O conceito e a legitimidade das estratégias de desenvolvimento devem integrar cultura, educação, esporte, saúde e entretenimento à luz de novos paradigmas de crescimento, poder, riqueza, trabalho e liberdade, cuja incorporação pelas próprias instituições existentes (culturais, sociais, políticas e econômicas) é a condição sine qua non para o desenvolvimento integral da qualidade de vida.

Em meus tempos de estudante do ensino secundário, os professores de Educação Física diziam que nada significa, em uma competição, chegar alguns segundos adiante dos demais, porque o que importa, sob o aspecto fisiológico, é respeitar o ritmo de cada um e suas características somáticas. O que dizer do aspecto psicológico, em que o ego dos vencedores é exaltado e o dos perdedores nem sempre é considerado?

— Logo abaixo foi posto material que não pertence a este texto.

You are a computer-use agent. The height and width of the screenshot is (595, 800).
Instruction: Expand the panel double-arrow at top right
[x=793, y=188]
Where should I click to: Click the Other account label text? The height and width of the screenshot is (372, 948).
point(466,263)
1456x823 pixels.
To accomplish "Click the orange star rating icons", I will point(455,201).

O futebol, em suas origens, possuía características amadorísticas, mas agora arregimenta empreendimentos milionários, envolvendo governos, corporações de negócios e um público que, empolgado pelo espetáculo, deixa de lado, por instantes, as agruras do dia a dia e os prejuízos à saúde física e mental, à segurança e à qualidade de vida nas megalópoles de hoje.
Com a violência das torcidas organizadas, como estão os ideais clássicos de mens sana in corpore sano? Reeditamos os espetáculos do Coliseu da antiga Roma, onde as piores atrocidades eram praticadas (ou testemunhadas) como diversão? Há “desenvolvimento” quando pretensas melhorias econômicas coincidem com o aumento geral da criminalidade (nos estádios e fora deles)?

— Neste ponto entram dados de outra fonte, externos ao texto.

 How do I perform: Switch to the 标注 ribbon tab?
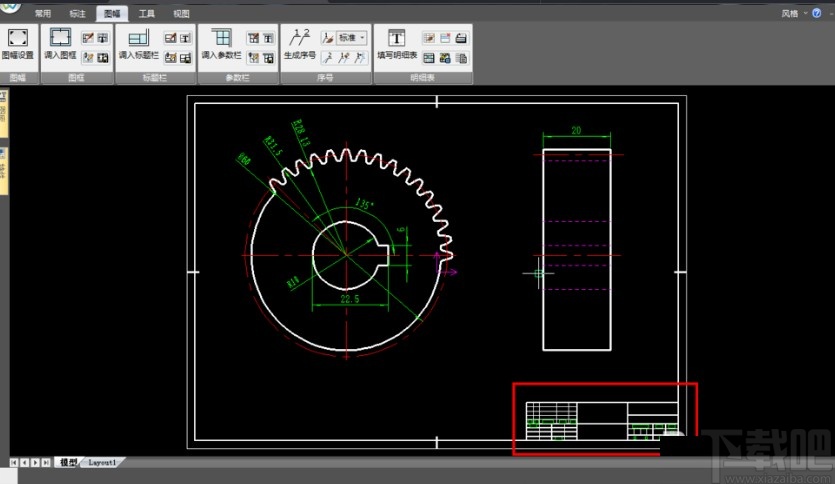[77, 14]
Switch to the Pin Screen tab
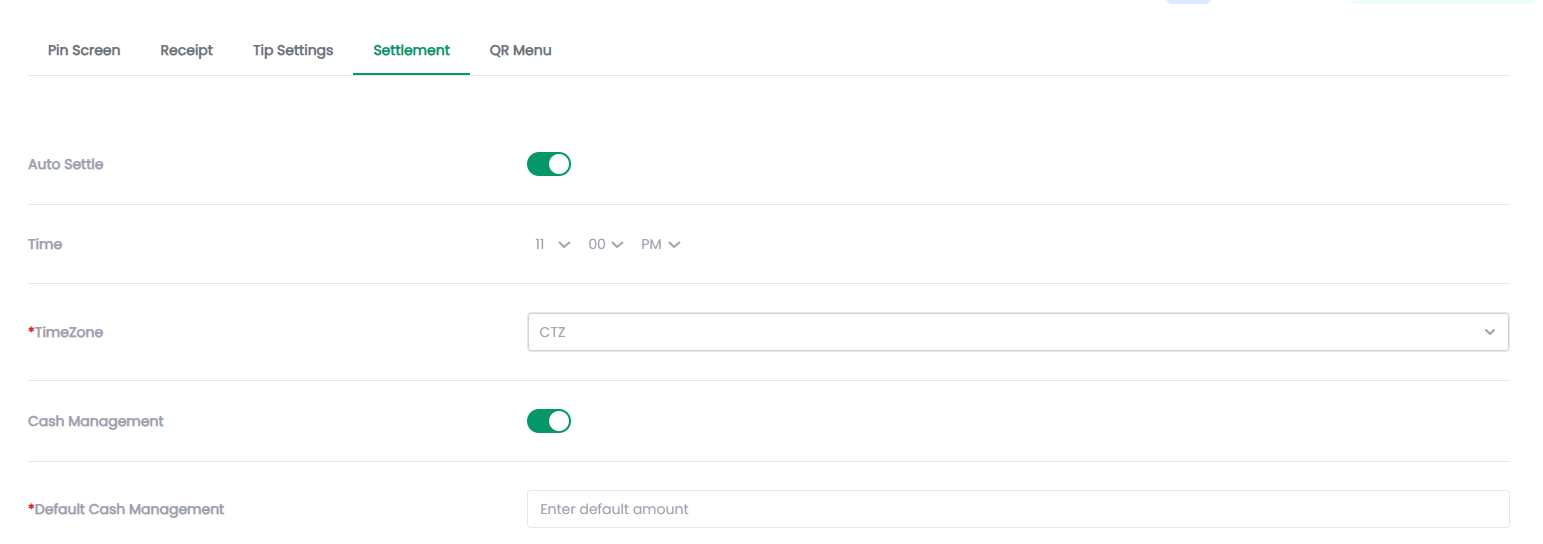The height and width of the screenshot is (544, 1543). pos(84,50)
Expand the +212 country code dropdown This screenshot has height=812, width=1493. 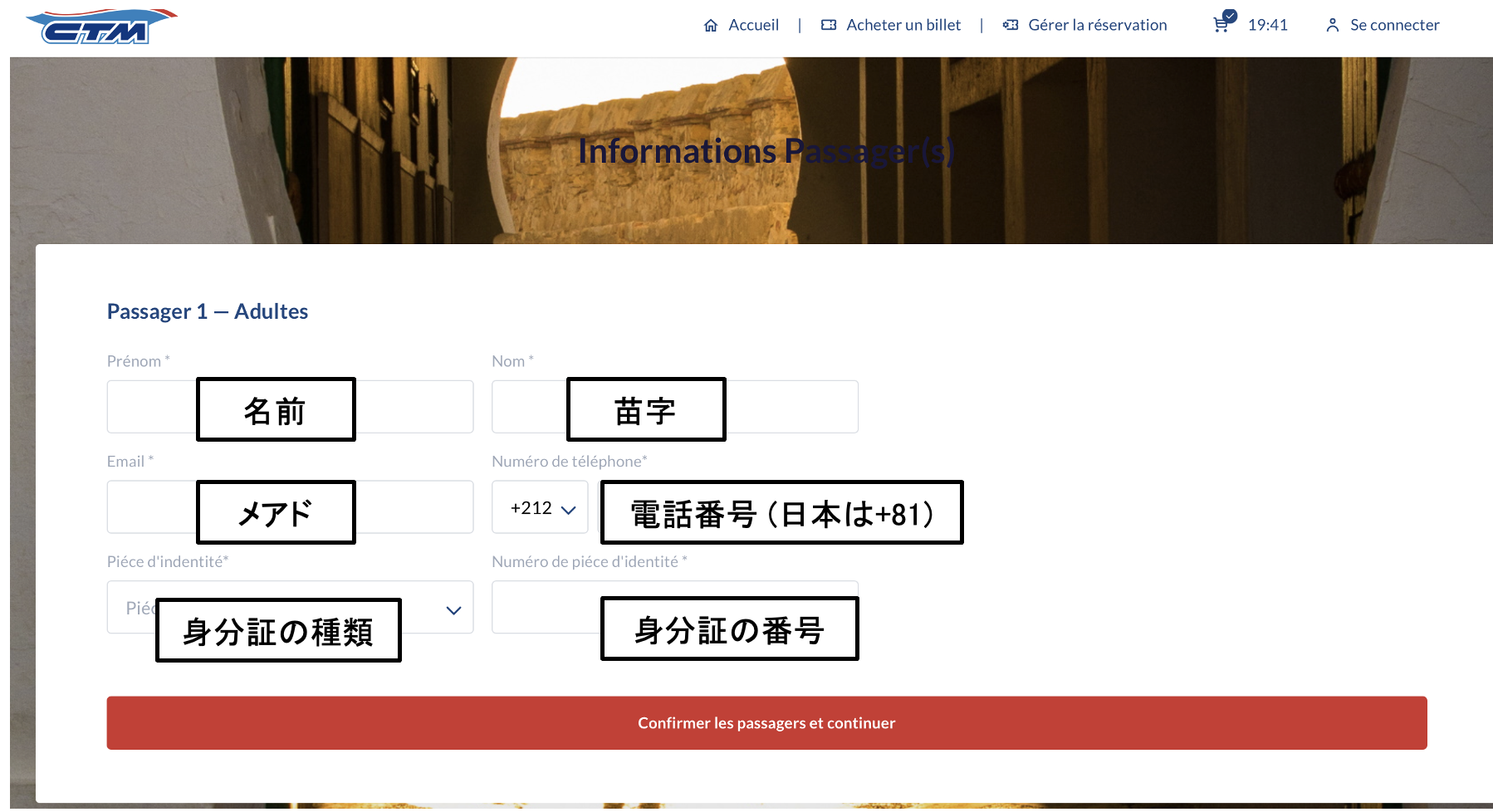[542, 508]
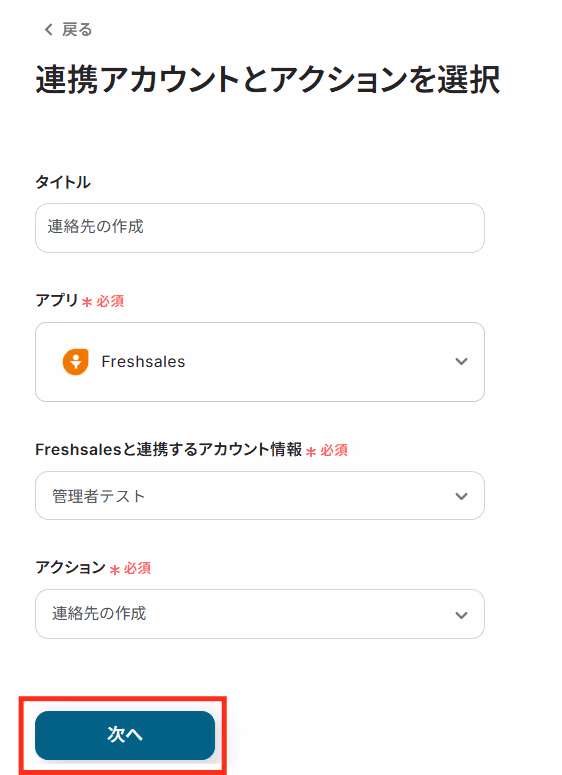Click the Freshsalesと連携するアカウント情報 label
The height and width of the screenshot is (775, 562).
click(x=169, y=449)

Grandes diferenças de poder entre pessoas físicas e jurídicas (pessoas singulares e pessoas coletivas) levam a uma influência substancial das corporações de negócios nas políticas públicas e assuntos de Estado. As inovações tecnológicas (energia, transporte etc.) esbarram na resistência dos interesses estabelecidos e são desativadas, como já aconteceu no passado.

É o que ocorreu com o transporte de superfície sobre trilhos (bondes elétricos), uma “inovação” de mais de cem anos, cujo retorno (ou incremento) nas principais cidades europeias (preocupadas com os gastos de energia e a eliminação da poluição, com o conforto e a mobilidade da população) já é uma realidade nos dias de hoje. Megaprojetos não garantirão uma melhor qualidade de vida.
Em um modelo ecossistêmico, as quatro dimensões de estar-no-mundo (íntima, interativa, social e biofísica) estão conjugadas e promovem sua sustentação mútua, em termos de sua singularidade e reciprocidade. A questão básica é como efetuar mudanças se o poder e os interesses estão distribuídos desigualmente e as forças dominantes se beneficiam de práticas predatórias.

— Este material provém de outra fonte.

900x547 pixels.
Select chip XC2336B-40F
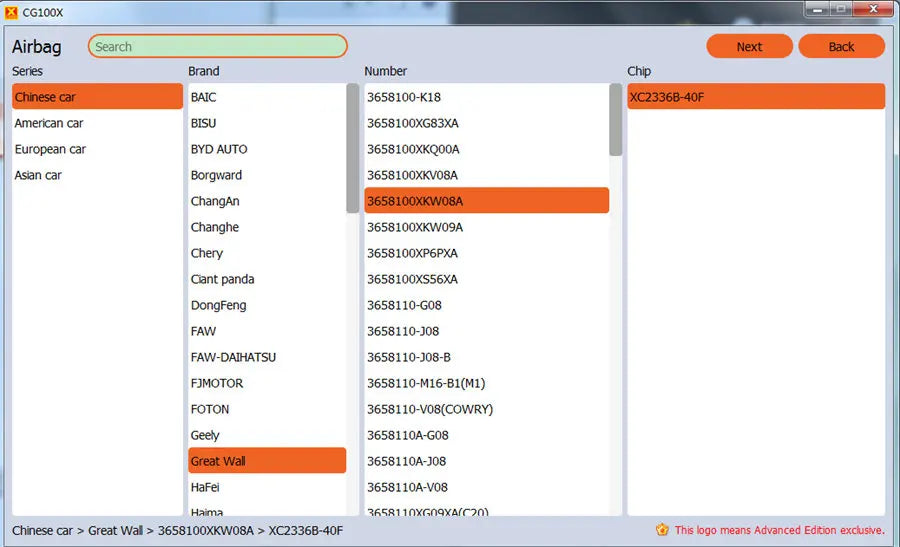[x=756, y=97]
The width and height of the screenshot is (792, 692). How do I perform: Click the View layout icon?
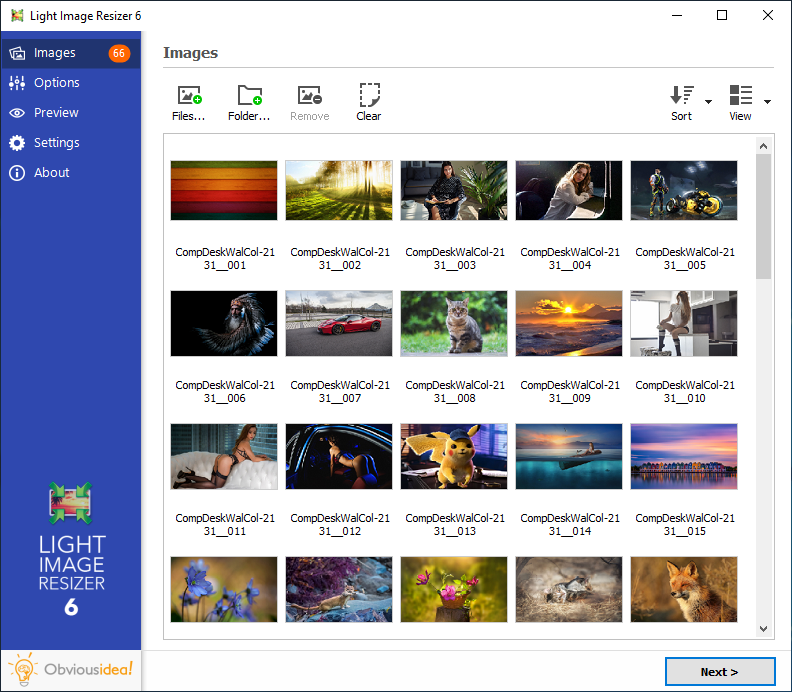(741, 96)
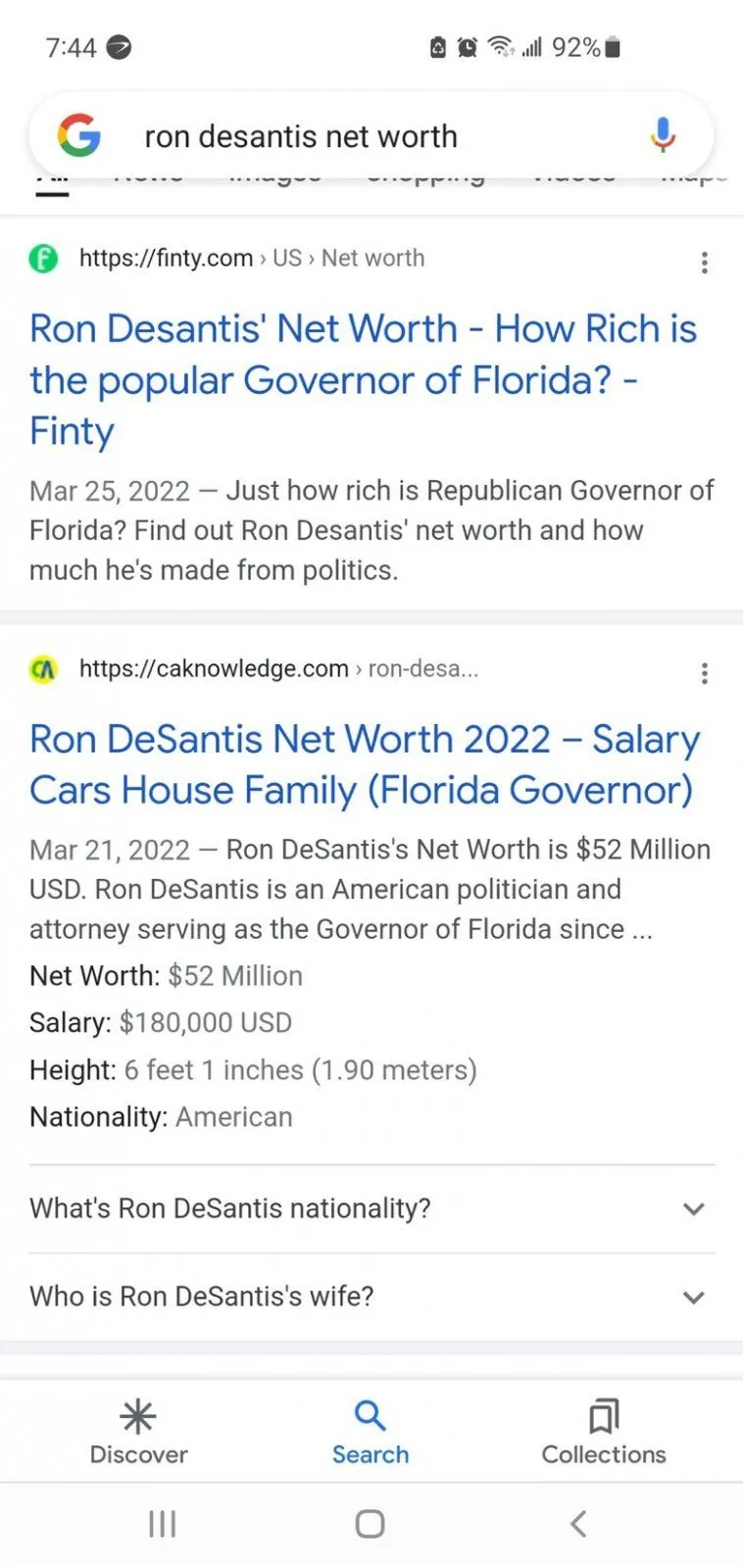Open the Discover tab

pos(138,1432)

Segundo Collins e Makowsky (The Discovery of Society), apenas 3% a 5% das elites no topo da escala de influência (econômica, política, educacional, cultural, militar, artística, mediática e de entretenimento) seria suficiente para transformar a mentalidade das pessoas e alterar o curso dos acontecimentos. Então, por que as coisas não mudam, quem são os beneficiários do “sistema”?